[[ Input data open ]]
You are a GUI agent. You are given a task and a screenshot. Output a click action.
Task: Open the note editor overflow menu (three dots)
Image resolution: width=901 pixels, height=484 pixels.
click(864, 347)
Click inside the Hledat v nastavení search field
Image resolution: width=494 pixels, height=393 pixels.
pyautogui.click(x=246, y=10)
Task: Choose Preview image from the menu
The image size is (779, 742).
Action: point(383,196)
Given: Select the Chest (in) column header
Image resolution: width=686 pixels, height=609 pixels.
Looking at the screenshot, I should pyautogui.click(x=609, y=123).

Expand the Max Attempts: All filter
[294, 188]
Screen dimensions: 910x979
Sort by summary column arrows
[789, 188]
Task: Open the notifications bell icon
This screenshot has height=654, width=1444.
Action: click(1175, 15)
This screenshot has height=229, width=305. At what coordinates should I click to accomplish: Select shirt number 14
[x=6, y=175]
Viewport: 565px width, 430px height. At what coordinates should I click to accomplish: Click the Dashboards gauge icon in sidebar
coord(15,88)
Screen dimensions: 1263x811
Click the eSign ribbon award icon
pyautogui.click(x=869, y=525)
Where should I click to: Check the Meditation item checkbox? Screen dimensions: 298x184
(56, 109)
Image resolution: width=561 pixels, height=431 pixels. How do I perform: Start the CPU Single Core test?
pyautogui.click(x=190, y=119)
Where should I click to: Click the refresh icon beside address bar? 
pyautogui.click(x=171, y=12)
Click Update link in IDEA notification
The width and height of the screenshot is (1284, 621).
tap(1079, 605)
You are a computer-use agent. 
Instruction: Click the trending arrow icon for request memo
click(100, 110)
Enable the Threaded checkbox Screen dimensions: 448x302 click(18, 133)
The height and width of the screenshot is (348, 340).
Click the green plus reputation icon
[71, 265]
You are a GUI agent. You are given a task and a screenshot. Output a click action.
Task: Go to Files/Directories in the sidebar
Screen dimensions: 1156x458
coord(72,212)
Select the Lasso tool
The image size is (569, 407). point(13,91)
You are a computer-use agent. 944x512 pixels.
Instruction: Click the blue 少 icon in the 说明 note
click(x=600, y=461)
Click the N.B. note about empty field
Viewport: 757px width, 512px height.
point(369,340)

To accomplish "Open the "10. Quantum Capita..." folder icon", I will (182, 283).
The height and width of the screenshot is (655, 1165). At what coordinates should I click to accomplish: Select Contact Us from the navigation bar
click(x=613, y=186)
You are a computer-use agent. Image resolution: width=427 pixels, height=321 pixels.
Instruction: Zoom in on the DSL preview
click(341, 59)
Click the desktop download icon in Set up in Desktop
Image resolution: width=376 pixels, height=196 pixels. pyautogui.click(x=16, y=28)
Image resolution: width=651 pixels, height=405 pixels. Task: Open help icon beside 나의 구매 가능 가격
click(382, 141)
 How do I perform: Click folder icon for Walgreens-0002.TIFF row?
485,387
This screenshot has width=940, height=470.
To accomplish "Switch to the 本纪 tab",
[[ Input data closed ]]
*What you need to do*
The entries above are to be restated word for word.

*Task response*
You are a GUI agent. You are given a task and a screenshot. Output a click action.
Task: Open the note editor overflow menu (three dots)
Image resolution: width=901 pixels, height=484 pixels.
click(864, 347)
Click inside the Hledat v nastavení search field
Image resolution: width=494 pixels, height=393 pixels.
pyautogui.click(x=246, y=10)
Task: Choose Preview image from the menu
The image size is (779, 742).
Action: point(383,196)
Given: Select the Chest (in) column header
Image resolution: width=686 pixels, height=609 pixels.
Looking at the screenshot, I should pyautogui.click(x=609, y=123).

Expand the Max Attempts: All filter
[294, 188]
Screen dimensions: 910x979
Sort by summary column arrows
[789, 188]
Task: Open the notifications bell icon
This screenshot has height=654, width=1444.
Action: click(1175, 15)
This screenshot has height=229, width=305. At what coordinates should I click to accomplish: Select shirt number 14
[x=6, y=175]
Viewport: 565px width, 430px height. At what coordinates should I click to accomplish: Click the Dashboards gauge icon in sidebar
coord(15,88)
Screen dimensions: 1263x811
Click the eSign ribbon award icon
pyautogui.click(x=869, y=525)
Where should I click to: Check the Meditation item checkbox? Screen dimensions: 298x184
(56, 109)
Image resolution: width=561 pixels, height=431 pixels. How do I perform: Start the CPU Single Core test?
pyautogui.click(x=190, y=119)
Where should I click to: Click the refresh icon beside address bar? 
pyautogui.click(x=171, y=12)
Click Update link in IDEA notification
The width and height of the screenshot is (1284, 621).
tap(1079, 605)
You are a computer-use agent. 
Instruction: Click the trending arrow icon for request memo
click(100, 110)
Enable the Threaded checkbox Screen dimensions: 448x302 click(18, 133)
The height and width of the screenshot is (348, 340).
Click the green plus reputation icon
[71, 265]
You are a GUI agent. You are given a task and a screenshot. Output a click action.
Task: Go to Files/Directories in the sidebar
Screen dimensions: 1156x458
coord(72,212)
Select the Lasso tool
The image size is (569, 407). point(13,91)
You are a computer-use agent. 944x512 pixels.
Instruction: Click the blue 少 icon in the 说明 note
click(x=600, y=461)
Click the N.B. note about empty field
Viewport: 757px width, 512px height.
point(369,340)

To accomplish "Open the "10. Quantum Capita..." folder icon", I will (182, 283).
The height and width of the screenshot is (655, 1165). At what coordinates should I click to accomplish: Select Contact Us from the navigation bar
click(x=613, y=186)
You are a computer-use agent. Image resolution: width=427 pixels, height=321 pixels.
Instruction: Zoom in on the DSL preview
click(341, 59)
Click the desktop download icon in Set up in Desktop
Image resolution: width=376 pixels, height=196 pixels. pyautogui.click(x=16, y=28)
Image resolution: width=651 pixels, height=405 pixels. Task: Open help icon beside 나의 구매 가능 가격
click(382, 141)
 How do I perform: Click folder icon for Walgreens-0002.TIFF row?
485,387
This screenshot has width=940, height=470.
To accomplish "Switch to the 本纪 tab",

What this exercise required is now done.